Depression, anxiety, diabetes, high blood pressure, dysrhythmias, heart attack, and stroke are linked to poor sleep and sleep apnea. Not taking care of yourself and your sleep can result in very serious health consequences. Bey brings up the alarming statistic that an estimated 80% of cases of moderate and severe obstructive sleep apnea are undiagnosed. This means that millions of people are suffering from the negative health effects of unaddressed sleep health issues. Sleep health is important for absolutely everyone, and fortunately care is much more accessible than it has been before. Addressing your own sleep health can result in improvements in almost every other aspect of your life. Bey says, “If I can help this one little part in your life to make the rest of it better, I’m happy to do that.”

Bey encourages people of all ages and genders to monitor their sleep health.

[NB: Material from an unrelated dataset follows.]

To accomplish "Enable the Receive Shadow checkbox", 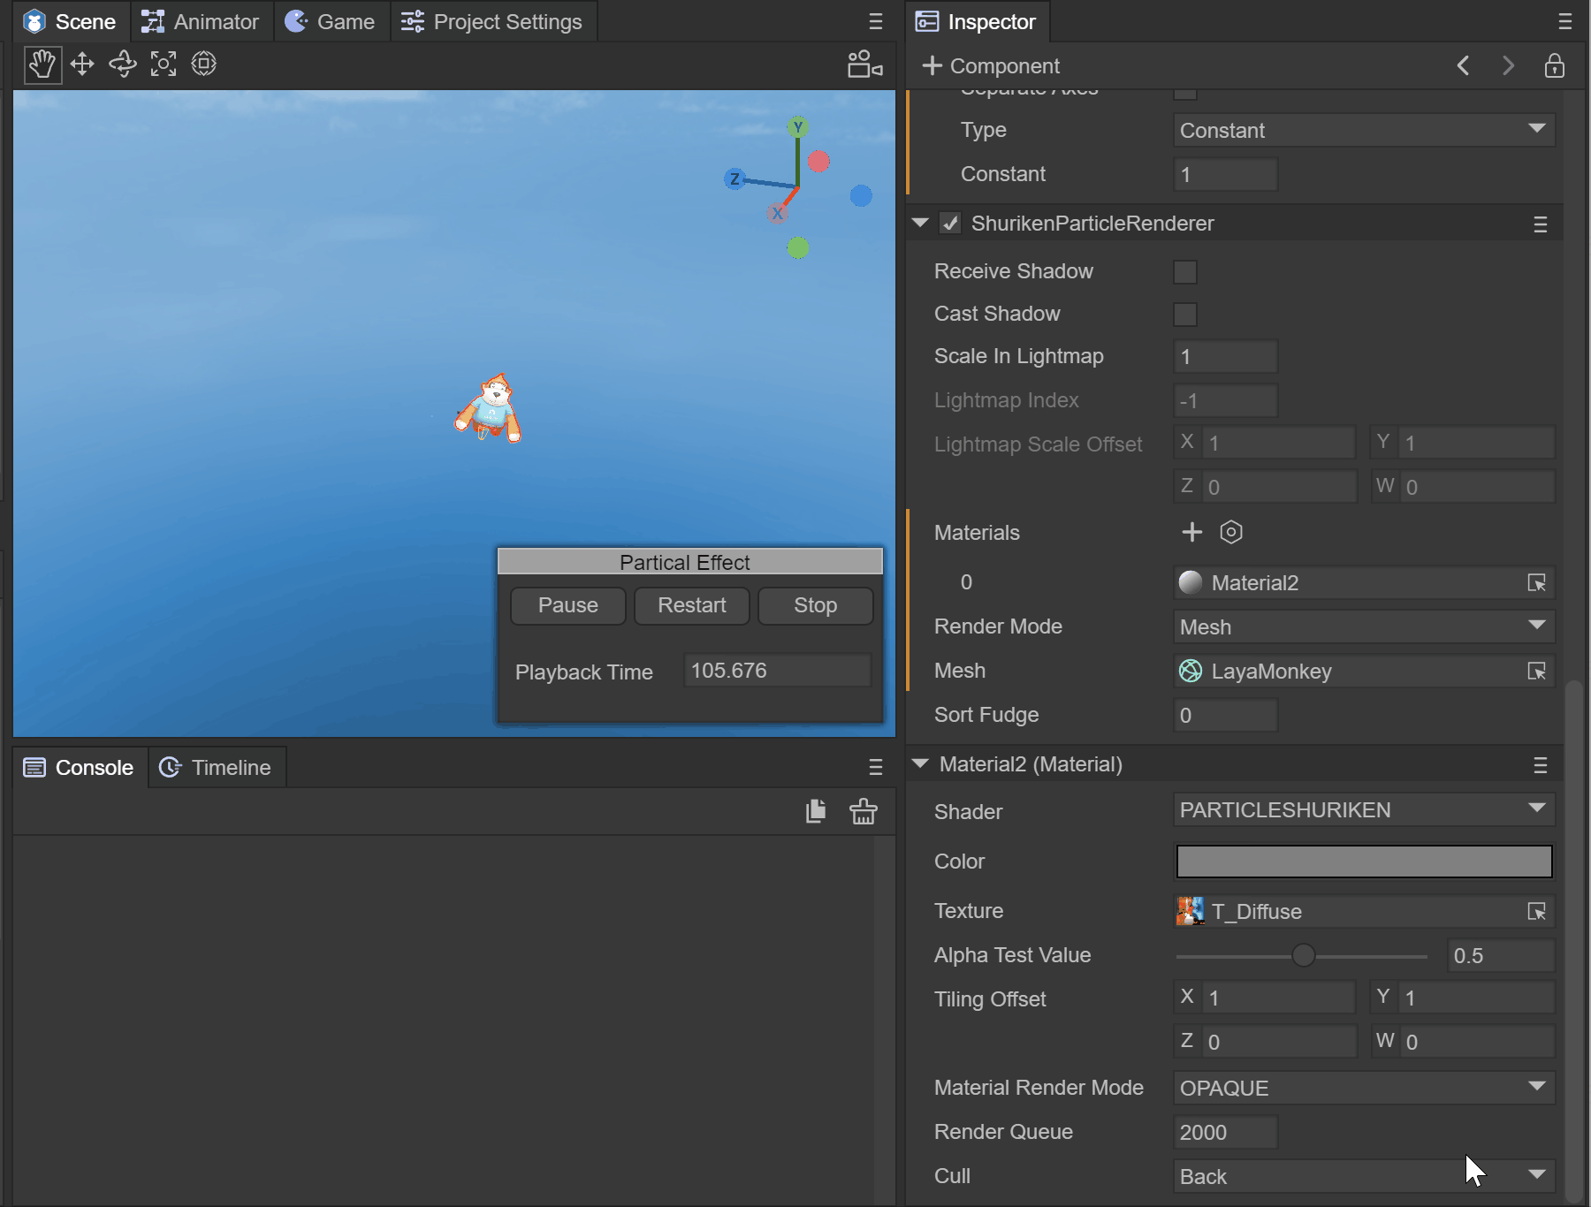I will click(1184, 272).
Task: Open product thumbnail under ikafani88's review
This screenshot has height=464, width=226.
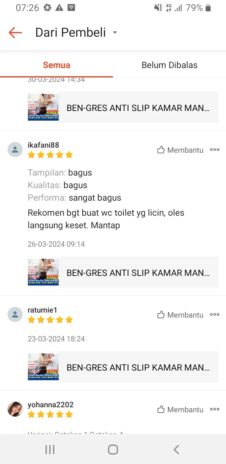Action: 43,272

Be consistent in your sleep routine. Your wake up time will set your bedtime, so try and wake up at the same time everyday. Try to give yourself seven to eight hours of sleep. Never get into bed if you’re not drowsy, and if you can’t fall asleep within twenty minutes, try getting out of bed and doing a relaxing activity until you feel drowsy. This could be as easy as folding laundry or doing a facial mask treatment. Limit the amount of time you spend in bed each night because the more time you spend in bed thinking, the more your brain will start to associate the bed with thinking instead of sleep or intimacy. Lifestyle modifications like smoking cessation and avoiding alcohol close to bedtime can improve your sleep quality. Bey’s goal for all patients she sees at SJH is to “Get you sleeping in a way that works for you.”